Task objective:
Write out the records verbatim, starting with the line that contains "Task: Close the Credit_Card_GANs tab" and going on through the line that contains "Action: [435, 18]", both of them included.

Records for processing:
-----
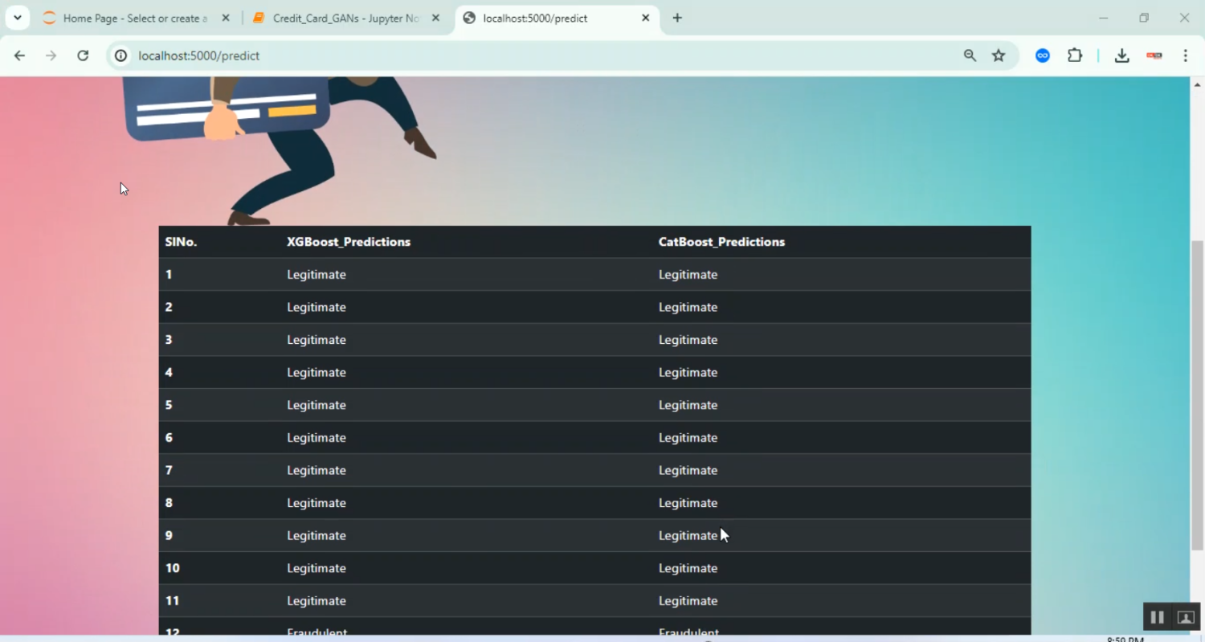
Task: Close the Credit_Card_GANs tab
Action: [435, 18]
-----
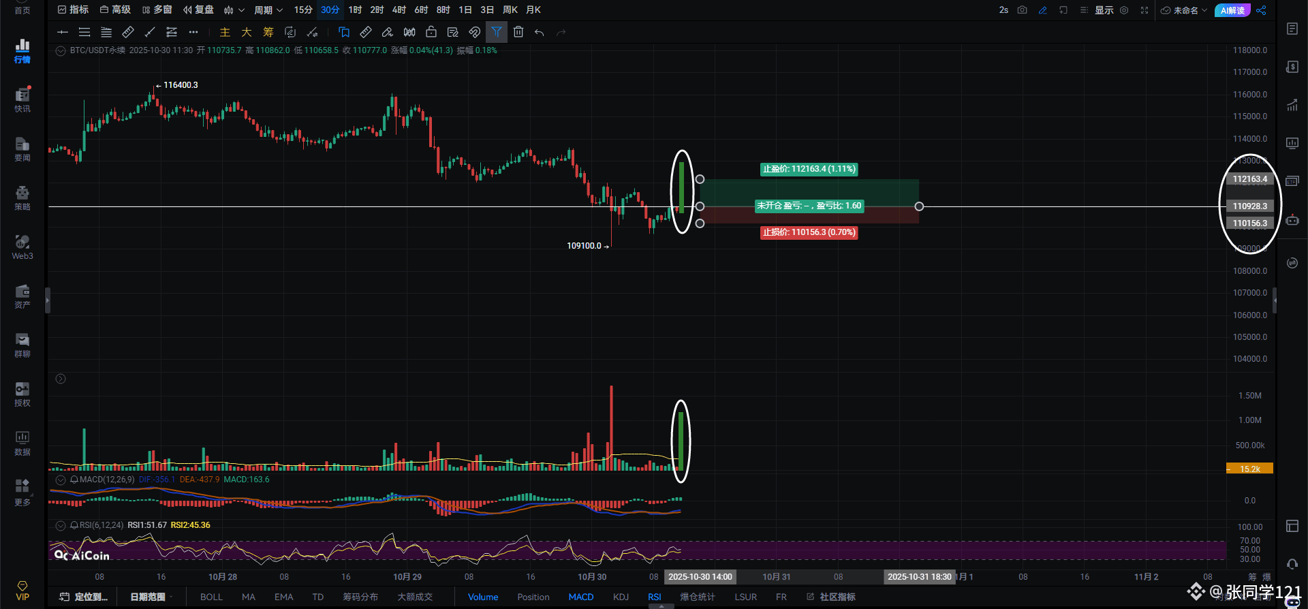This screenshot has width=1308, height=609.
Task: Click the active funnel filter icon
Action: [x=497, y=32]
-----
Finished answer:
Task: Close the Credit_Card_GANs tab
Action: [435, 18]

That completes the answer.